Task inputs below:

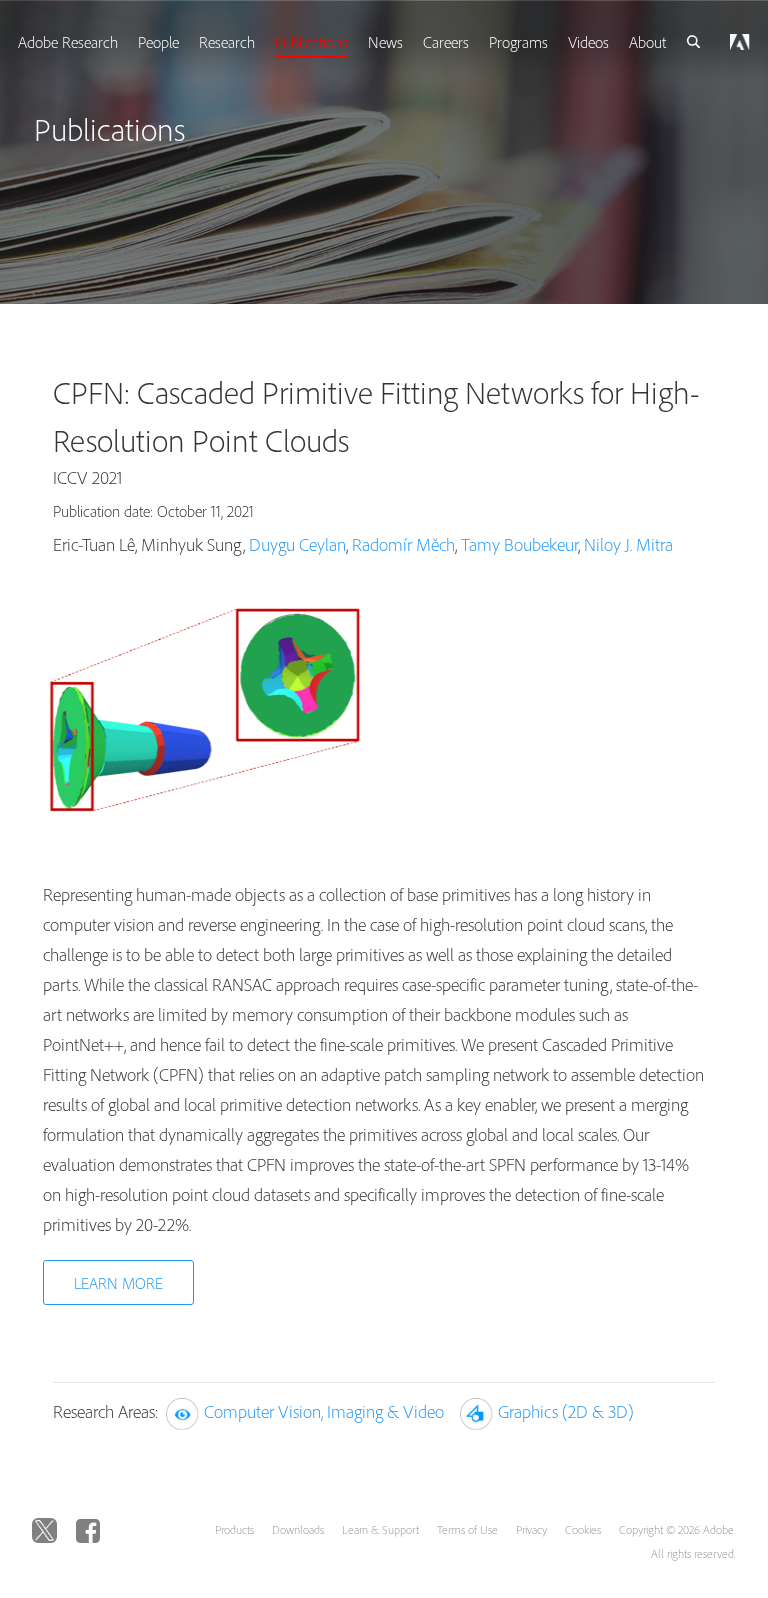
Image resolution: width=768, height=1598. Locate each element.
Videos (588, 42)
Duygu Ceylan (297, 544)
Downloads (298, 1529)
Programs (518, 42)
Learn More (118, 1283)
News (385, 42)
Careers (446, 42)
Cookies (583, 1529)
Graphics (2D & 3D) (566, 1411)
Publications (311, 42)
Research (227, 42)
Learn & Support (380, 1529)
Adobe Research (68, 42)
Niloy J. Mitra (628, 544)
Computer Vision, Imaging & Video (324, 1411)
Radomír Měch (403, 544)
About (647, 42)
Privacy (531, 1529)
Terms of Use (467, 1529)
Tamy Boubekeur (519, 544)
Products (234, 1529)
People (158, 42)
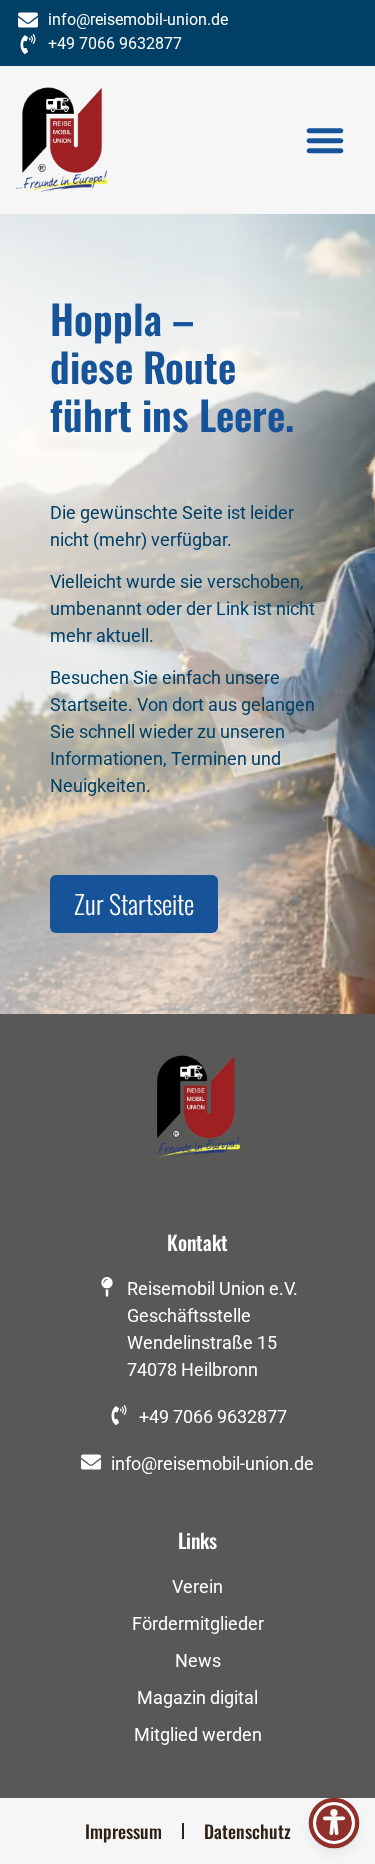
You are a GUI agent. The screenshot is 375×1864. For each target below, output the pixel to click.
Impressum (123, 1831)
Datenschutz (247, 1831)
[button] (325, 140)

End of Task inputs.

Wherever the string "each" appears in the data above, report the whole line.

Image resolution: width=768, height=1598. Locate each element.
You are a GUI agent. The screenshot is 375×1864. For each target below, output the pixel to click.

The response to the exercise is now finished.